The message behind Tidal’s massive media push was the need to put power (and money) back into the hands of artists—“Tidal For All.” But with a lineup of superstar endorsers like Madonna, Nicki Minaj and Kanye West, people began to question why these millionaires needed anything more from us, especially that steep $20 per month price tag. Now, just two weeks after its initial launch, Jay Z’s streaming app has fallen out of the iPhone top 700. (Ouch.)
Meanwhile, its direct competitors Spotify and Pandora have experienced a surge in sales, landing comfortably in the no. three and no. four spots on the U.S. iPhone revenue chart. It appears that Tidal’s attempt to attack these popular services during their marketing campaign has completely backfired.
This really comes as no surprise, considering the holes—or giant craters—in Tidal’s central mission.

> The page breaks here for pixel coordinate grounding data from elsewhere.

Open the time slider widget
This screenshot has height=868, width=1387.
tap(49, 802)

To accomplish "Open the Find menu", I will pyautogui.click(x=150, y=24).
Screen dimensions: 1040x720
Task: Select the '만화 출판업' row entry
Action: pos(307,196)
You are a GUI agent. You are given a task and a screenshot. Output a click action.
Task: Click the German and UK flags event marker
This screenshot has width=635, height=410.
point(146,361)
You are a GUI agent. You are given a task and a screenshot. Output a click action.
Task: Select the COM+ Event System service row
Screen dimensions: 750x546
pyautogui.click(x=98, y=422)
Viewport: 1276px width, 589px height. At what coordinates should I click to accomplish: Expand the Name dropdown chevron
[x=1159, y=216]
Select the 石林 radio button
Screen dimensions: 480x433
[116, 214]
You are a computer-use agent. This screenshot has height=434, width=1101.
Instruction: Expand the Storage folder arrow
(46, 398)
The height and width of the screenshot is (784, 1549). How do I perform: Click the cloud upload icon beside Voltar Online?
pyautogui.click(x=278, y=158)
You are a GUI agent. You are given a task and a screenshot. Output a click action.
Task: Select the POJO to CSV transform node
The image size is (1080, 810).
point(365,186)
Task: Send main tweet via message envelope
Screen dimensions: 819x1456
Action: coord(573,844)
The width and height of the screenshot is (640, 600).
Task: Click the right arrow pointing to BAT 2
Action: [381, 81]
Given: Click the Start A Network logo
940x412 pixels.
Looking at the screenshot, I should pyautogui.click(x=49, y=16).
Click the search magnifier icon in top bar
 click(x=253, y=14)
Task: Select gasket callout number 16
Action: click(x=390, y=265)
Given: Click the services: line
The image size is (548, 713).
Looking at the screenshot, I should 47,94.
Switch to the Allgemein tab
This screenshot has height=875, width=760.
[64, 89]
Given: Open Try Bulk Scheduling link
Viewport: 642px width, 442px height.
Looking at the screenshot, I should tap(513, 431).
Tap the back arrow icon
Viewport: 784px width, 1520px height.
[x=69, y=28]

In our interview with Froot crooner Marina Diamandis, she said Tidal felt “corporate,” suggesting the included musicians were more like businesses than the struggling artists they wanted us to feel sorry for. (We agree.)
Even Tidal’s attempt to release exclusive, member-only material has fallen flat; Rihanna’s “American Oxygen” video first premiered on the streaming service, but within a few days was released for all non-Tidal users, as well. (Not the best business model, y’all.)